◆ ROWS

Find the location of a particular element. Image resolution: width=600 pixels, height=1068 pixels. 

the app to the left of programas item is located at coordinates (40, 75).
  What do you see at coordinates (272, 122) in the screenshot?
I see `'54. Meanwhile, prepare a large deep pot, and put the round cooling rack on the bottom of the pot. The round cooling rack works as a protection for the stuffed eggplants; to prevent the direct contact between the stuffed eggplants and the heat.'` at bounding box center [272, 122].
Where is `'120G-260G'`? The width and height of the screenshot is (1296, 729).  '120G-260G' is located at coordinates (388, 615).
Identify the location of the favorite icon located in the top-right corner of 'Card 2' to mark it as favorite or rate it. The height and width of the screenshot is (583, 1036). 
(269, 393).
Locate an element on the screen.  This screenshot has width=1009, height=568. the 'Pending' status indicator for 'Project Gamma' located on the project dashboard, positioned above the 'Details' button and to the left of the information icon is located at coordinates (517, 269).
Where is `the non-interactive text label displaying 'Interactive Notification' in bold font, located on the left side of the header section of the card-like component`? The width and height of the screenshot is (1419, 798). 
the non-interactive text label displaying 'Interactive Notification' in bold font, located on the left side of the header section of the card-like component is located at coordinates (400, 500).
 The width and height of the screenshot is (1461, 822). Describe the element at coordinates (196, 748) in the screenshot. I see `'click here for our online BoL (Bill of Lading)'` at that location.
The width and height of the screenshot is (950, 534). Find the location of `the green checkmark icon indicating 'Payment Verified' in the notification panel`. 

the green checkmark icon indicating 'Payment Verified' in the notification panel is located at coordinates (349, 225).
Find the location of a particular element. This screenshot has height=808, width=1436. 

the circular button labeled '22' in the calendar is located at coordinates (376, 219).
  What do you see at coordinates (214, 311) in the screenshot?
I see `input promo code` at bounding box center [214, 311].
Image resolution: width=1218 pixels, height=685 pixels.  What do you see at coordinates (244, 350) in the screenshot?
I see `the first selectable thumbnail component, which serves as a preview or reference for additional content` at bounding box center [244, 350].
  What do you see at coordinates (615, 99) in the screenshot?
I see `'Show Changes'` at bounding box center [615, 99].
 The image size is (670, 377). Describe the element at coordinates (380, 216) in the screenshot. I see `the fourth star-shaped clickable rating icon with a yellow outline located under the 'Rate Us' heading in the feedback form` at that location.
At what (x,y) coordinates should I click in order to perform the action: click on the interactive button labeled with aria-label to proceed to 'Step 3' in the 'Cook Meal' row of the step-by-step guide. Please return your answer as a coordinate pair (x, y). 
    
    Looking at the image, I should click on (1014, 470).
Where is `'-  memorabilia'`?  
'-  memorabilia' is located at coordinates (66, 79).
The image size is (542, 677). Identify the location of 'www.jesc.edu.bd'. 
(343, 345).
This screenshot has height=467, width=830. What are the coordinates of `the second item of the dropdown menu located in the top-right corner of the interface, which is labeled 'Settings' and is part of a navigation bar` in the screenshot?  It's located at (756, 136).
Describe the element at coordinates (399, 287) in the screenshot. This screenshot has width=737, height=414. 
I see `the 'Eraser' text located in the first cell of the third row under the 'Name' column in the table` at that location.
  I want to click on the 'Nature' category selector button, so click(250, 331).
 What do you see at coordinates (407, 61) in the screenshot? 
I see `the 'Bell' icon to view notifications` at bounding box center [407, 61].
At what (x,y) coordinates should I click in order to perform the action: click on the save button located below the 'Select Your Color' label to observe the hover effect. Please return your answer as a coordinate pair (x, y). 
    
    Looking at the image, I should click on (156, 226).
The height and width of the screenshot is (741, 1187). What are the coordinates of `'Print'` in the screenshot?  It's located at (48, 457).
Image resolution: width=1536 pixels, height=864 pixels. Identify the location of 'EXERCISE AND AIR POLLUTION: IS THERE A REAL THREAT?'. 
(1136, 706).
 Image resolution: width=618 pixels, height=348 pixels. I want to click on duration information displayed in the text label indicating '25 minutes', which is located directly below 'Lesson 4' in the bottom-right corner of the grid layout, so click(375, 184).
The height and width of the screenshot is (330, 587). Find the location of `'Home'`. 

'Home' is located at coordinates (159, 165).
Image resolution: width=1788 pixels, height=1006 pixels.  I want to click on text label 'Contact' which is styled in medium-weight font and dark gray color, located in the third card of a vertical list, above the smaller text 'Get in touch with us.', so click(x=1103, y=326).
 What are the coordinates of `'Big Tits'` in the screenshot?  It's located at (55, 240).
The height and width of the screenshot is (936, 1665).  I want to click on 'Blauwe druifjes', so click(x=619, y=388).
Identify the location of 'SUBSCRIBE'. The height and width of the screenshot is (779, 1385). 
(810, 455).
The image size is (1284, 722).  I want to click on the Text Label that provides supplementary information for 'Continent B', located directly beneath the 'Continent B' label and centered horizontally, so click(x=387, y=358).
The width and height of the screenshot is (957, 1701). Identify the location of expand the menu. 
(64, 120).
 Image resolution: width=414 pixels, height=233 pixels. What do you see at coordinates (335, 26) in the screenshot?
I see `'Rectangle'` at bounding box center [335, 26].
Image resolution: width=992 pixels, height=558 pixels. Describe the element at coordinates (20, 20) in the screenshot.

◆ DIRECTION
Return each line of the rows above that contains the word "pair", reproducing every such line in full and unchanged.

◆ CORRECT RESPONSE
At what (x,y) coordinates should I click in order to perform the action: click on the interactive button labeled with aria-label to proceed to 'Step 3' in the 'Cook Meal' row of the step-by-step guide. Please return your answer as a coordinate pair (x, y). 
At what (x,y) coordinates should I click in order to perform the action: click on the save button located below the 'Select Your Color' label to observe the hover effect. Please return your answer as a coordinate pair (x, y). 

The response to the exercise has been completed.